Sembra che, esista un legame molto profondo tra vista e udito, che si attiverebbe anche attraverso quello che vediamo. A sostenerlo, è uno studio pubblicato recentemente su “Scientific Reports”, condotta dal gruppo di ricerca di Alice Mado Proverbio docente di Psicobiologia dell’Università di Milano-Bicocca, in collaborazione con Alberto Zani dell’Istituto di bioimmagini e fisiologia molecolare del Consiglio nazionale delle ricerche di Milano.
Del resto, anche i cineasti dell’epoca del muto, avevano scorto una relazione tra informazioni visive e quelle uditive. Vedere, ad esempio, una fotografia dove è ritratto un trombettista che soffia nello strumento con le guance gonfie, in soli 110 millesecondi, è in grado di attivare il giro temporale superiore (BA38), cioè la regione cerebrale associata alla percezione uditiva, implicata anche nelle allucinazioni uditive. Chiaramente, tutto questo non si verifica quando l’immagine è priva di riferimenti sonori.
Come spiega Alice Mado Proverbio:
Questo meccanismo si basa sui neuroni specchio audiovisivi e consente al nostro cervello, per esempio, di ricavare l’immagine di un gatto ascoltando il suo miagolio o la voce di una persona guardando una sua foto. I neuroni audiovisivi sono responsabili anche di fenomeni quali le allucinazioni uditive, se sollecitati da stati emotivi particolari come la paura.
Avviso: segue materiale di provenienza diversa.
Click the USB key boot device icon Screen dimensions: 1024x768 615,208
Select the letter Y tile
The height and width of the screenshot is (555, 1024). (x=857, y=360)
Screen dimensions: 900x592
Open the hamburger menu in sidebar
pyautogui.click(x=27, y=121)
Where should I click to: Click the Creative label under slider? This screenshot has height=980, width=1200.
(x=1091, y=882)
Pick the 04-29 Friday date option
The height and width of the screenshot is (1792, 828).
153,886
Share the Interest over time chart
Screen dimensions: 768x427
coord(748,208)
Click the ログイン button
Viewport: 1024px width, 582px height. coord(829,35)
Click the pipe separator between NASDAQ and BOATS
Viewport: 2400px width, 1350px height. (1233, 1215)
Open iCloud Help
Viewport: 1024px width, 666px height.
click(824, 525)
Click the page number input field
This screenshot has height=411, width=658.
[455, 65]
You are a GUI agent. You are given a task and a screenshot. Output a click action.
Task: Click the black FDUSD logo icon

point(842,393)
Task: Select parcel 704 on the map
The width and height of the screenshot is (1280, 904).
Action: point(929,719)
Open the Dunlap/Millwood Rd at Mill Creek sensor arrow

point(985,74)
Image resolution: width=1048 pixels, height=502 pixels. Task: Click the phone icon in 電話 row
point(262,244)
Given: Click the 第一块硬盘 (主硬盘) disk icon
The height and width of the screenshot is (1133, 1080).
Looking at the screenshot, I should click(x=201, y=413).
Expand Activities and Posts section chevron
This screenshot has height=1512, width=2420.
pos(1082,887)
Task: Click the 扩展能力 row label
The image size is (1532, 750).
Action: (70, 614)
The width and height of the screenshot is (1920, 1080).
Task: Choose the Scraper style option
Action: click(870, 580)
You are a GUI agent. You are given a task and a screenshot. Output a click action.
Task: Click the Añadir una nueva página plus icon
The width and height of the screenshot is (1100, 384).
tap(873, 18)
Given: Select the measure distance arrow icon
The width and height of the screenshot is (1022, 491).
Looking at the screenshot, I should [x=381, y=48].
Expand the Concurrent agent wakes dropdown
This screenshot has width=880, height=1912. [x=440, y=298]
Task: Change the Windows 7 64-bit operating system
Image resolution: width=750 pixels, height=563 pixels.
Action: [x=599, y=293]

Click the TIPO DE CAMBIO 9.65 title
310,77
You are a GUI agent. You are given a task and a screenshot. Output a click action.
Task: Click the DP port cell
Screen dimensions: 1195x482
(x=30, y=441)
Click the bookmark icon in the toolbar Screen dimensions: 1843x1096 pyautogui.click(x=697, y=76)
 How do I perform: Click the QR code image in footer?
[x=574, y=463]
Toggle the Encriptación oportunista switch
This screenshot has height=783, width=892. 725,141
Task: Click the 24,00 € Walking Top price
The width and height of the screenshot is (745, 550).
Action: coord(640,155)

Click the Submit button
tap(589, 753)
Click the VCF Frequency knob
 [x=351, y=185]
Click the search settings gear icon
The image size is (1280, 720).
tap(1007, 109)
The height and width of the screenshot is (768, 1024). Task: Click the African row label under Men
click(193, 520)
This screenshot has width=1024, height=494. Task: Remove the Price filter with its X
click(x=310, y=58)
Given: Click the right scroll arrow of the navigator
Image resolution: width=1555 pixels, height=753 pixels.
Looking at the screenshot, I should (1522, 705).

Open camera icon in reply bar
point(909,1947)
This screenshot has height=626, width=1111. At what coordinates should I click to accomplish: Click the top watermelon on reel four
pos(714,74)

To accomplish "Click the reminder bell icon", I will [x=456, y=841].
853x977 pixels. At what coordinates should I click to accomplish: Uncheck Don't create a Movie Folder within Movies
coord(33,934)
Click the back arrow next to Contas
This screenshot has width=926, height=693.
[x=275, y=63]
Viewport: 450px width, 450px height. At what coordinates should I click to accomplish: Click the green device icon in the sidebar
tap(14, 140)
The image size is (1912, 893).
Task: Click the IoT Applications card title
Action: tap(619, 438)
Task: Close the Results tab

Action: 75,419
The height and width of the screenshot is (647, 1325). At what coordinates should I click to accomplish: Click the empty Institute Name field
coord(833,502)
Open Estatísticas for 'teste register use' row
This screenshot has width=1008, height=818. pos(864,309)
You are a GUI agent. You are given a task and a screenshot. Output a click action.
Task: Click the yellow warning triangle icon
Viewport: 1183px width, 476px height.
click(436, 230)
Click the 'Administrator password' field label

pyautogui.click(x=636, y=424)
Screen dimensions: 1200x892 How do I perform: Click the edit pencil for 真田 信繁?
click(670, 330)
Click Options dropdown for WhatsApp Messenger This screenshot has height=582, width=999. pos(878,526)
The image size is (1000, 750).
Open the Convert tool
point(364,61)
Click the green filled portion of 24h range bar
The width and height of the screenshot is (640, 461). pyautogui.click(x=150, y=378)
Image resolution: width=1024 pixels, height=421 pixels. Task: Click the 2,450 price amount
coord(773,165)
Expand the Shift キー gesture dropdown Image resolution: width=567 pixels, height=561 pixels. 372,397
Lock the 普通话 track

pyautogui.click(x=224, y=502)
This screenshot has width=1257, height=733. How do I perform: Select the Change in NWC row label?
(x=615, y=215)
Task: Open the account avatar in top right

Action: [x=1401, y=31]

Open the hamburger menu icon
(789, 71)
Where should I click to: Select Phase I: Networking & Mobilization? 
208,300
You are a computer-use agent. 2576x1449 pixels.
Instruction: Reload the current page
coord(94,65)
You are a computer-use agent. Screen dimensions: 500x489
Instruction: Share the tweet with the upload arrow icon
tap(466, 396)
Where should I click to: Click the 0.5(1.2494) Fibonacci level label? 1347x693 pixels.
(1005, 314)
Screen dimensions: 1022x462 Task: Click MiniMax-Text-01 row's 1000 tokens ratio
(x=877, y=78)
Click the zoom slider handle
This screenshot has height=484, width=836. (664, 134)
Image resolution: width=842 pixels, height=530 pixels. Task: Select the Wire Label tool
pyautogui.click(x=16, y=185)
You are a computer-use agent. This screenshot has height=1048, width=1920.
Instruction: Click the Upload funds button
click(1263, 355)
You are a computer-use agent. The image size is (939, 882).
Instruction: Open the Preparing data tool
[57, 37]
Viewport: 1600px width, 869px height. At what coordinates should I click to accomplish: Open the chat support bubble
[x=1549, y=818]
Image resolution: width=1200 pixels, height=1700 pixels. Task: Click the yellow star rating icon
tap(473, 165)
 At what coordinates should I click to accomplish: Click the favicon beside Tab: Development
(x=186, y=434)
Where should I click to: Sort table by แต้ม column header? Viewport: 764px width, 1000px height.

Basti pensare a quando, condizionati dal buio, crediamo di avvertire rumori che temiamo – scricchiolii, rumore di passi – nonostante il perfetto silenzio.
All’esperimento, hanno partecipato 15 studenti universitari, sia di sesso femminile, che maschile, e senza alcun disturbo di carattere neurologico e psichiatrico, e che non avessero assunto droghe o farmaci. Mentre su uno schermo apparivano 300 fotografie colorate per circa 1 secondo a intervalli di 1.500–1.900 millisecondi, il campione è stato addestrato ad eseguire un compito secondario rispetto agli stimoli indagati, come ad esempio, premere un pulsante alla vista di una gara ciclistica. Nonostante le immagini presentassero caratteristiche molto affini, dal punto di vista di grandezza, soggetti, luminosità, valore affettivo, solo la metà evocava un suono specifico, quale il pianto di un bambino o quello delle campane.
I risultati ottenuti, grazie alla tecnica “Low-resolution resolution electromagnetic tomography”, hanno dimostrato come il cervello sia in grado di estrarre informazioni associate ai suoni attivando la corteccia temporale superiore, il giro temporale inferiore e medio e, poco dopo, anche la corteccia uditiva primaria (BA41), allo stesso modo dei suoni percepiti realmente o delle allucinazioni uditive.